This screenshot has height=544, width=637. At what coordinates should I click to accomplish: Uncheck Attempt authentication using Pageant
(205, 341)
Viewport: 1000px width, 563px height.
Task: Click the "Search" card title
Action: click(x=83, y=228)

Exercise:
From the first line to the last, print the listing above exactly.

Result of the exercise:
This screenshot has height=544, width=637. At what coordinates should I click to accomplish: Uncheck Attempt authentication using Pageant
(205, 341)
Viewport: 1000px width, 563px height.
Task: Click the "Search" card title
Action: click(x=83, y=228)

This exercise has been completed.